S’il est vrai que la musique adoucit les mœurs, c’est en poussant à l’extrême la sensibilisation de l’auditeur ; et si le comique châtie les mœurs, c’est en l’anesthésiant. « Le rire n’a pas de plus grand ennemi que l’émotion . » L’analogie kantienne entre comique et musique n’est plus valable chez Bergson, lequel ne les sépare pas tous deux d’une forme d’éthique, c’est-à-dire d’une pratique de vie.

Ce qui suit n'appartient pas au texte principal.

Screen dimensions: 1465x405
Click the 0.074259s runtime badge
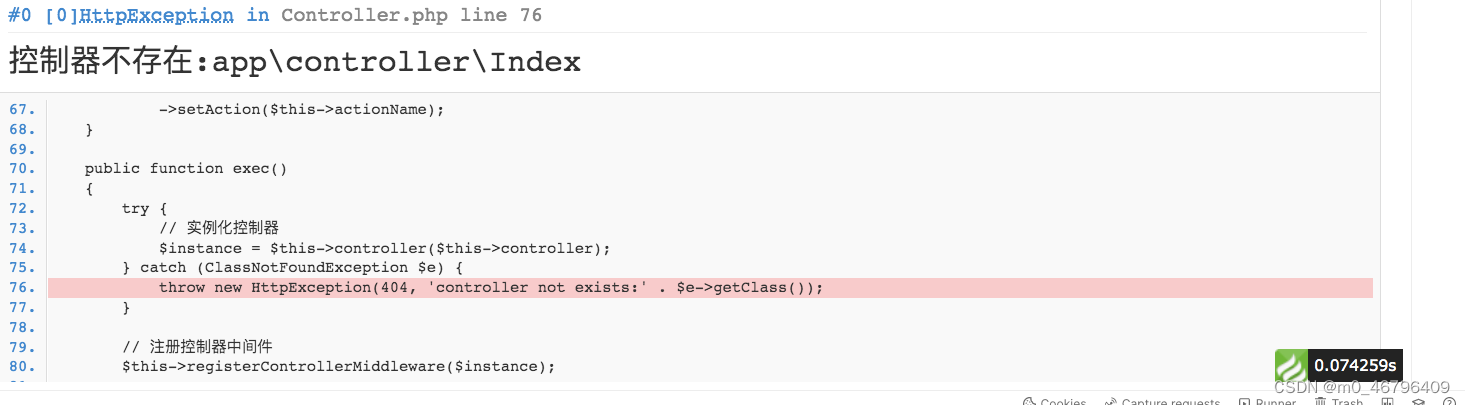[x=1355, y=366]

Seulement, on peut dire que la musique viserait plutôt une morale ouverte et spirituelle alors que le comique correspondrait aux aspirations matérialistes d’une société close.

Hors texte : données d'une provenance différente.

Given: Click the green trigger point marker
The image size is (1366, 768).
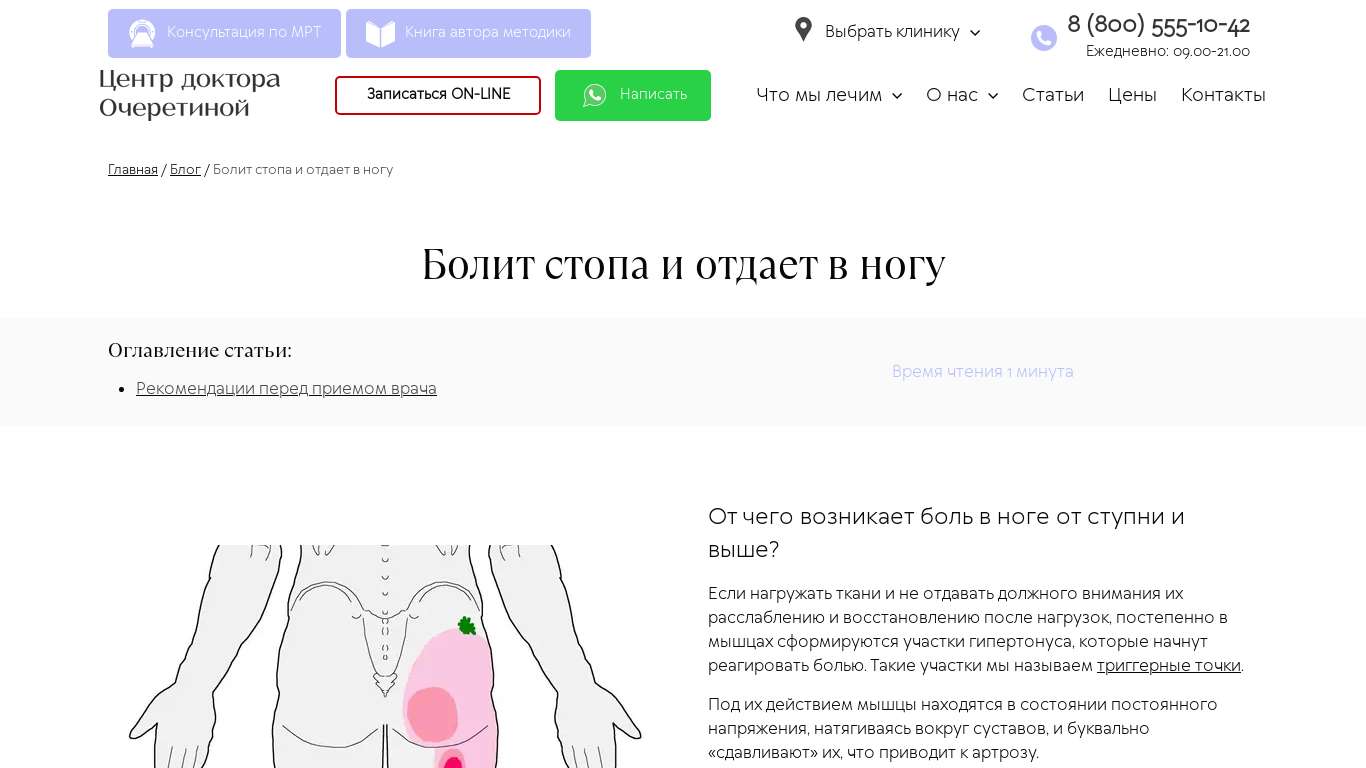Looking at the screenshot, I should click(467, 626).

Le rapport entre morale ouverte et esthétique apparaît justement dans ces descriptions de l’émotion musicale où pleurer s’interprète comme l’expérience d’un devoir singulier, celui de ressentir l’émotion suggérée par une musique : « C’est ce qui arrive dans l’émotion musicale, par exemple. Il nous semble, pendant que nous écoutons, que nous ne pourrions pas vouloir autre chose que ce que la musique nous suggère . » Mais si elle impose quelque chose, elle « n’imposera que du consenti ». La musique me crée une obligation de pleurer avec elle, parce que « quand la musique pleure, c’est l’humanité, c’est la nature entière qui pleure avec elle . »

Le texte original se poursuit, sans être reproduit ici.